_Aim of the exercise_. Translate this sentence from the text on cartilage and chondroitin sulfates into Spanish: "Thus, beef trachea is the major source of cartilage powder for supplement products."

_Reading passage_.
Many plant sources for GAGs are available, but digestion of these by humans is more difficult, meaning plants are usually poor sources for GAGs. The several different types of carageenans from seaweeds are one example.
Thus, beef trachea is the major source of cartilage powder for supplement products. However, the story does not end here, but continues with further purification of GAGs.
Chondroitin Sulfates
The major GAG in mammals is chondroitin sulfates (CS). Methods for commercial purification or enrichment of CS exist, and products containing purified CS have been available for over seven years. CS was shown to be the active fraction of cartilage powder, unlike the collagen portion (which when boiled becomes gelatin). When CS is purified from cartilage powders, several advantages are apparent. First, a known and reproducible entity is available. This is important for consistent dosing over long time periods, especially critical for medical research. Second, the uptake is reproducibly increased. Third, potential allergenicity from bovine collagen or its fragments is bypassed. Injectable cartilage powders caused allergic reactions in both animal and human studies, whereas purified CS has not elicited adverse reactions. Fourth, lesser amounts of CS are needed compared to cartilage powder, meaning patient compliance is improved .Potential drawbacks of purified CS are: a higher cost than cartilage powder; and loss of minor GAGs such as keratan sulfate. Since purified CS is 3-10 times more effective than an equal amount of cartilage powder, the higher cost is actually negated, and purified CS is often more cost-effective. Loss of unique sugars from minor GAGs does not appear to dampen the effectiveness of purified CS, probably because chondrocytes can synthesize these unique sugars from those found in CS.

Extracted records:
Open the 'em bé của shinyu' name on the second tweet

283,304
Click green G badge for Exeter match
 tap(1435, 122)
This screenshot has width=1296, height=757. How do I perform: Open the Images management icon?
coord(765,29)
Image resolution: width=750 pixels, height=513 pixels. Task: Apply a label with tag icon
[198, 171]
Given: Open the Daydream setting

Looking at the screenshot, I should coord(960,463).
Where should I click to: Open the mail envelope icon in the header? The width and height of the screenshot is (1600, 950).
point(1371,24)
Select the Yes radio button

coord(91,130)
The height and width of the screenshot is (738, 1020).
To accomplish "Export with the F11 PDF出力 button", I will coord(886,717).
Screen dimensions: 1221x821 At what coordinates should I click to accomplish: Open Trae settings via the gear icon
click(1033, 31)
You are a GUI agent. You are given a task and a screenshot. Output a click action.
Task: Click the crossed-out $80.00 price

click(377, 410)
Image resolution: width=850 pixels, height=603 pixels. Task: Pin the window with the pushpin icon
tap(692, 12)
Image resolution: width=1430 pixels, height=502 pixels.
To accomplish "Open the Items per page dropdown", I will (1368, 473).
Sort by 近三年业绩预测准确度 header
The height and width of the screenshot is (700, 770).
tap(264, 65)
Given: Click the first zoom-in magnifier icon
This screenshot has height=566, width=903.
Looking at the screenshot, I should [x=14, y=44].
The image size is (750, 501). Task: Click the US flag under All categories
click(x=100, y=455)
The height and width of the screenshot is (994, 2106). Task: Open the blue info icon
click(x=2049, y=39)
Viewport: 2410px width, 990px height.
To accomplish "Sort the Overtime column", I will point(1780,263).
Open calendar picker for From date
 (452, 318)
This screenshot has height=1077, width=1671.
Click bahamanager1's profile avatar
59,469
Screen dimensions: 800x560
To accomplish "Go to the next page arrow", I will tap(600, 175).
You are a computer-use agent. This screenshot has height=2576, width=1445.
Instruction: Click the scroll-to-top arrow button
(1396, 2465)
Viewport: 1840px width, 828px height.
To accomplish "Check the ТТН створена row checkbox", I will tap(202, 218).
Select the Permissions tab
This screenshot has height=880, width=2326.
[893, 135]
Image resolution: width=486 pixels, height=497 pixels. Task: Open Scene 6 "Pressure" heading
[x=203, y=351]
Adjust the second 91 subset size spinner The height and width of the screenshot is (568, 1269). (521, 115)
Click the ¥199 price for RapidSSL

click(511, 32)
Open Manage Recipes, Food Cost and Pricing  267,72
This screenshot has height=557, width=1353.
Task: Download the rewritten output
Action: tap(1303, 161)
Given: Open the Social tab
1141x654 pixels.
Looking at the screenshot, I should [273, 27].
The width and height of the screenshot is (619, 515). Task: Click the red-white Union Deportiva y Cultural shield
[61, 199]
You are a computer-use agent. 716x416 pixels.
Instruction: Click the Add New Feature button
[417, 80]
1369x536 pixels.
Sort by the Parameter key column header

_Exercise output_. Por lo tanto, la tráquea de res es la principal fuente de polvo de cartílago para los productos de suplementos.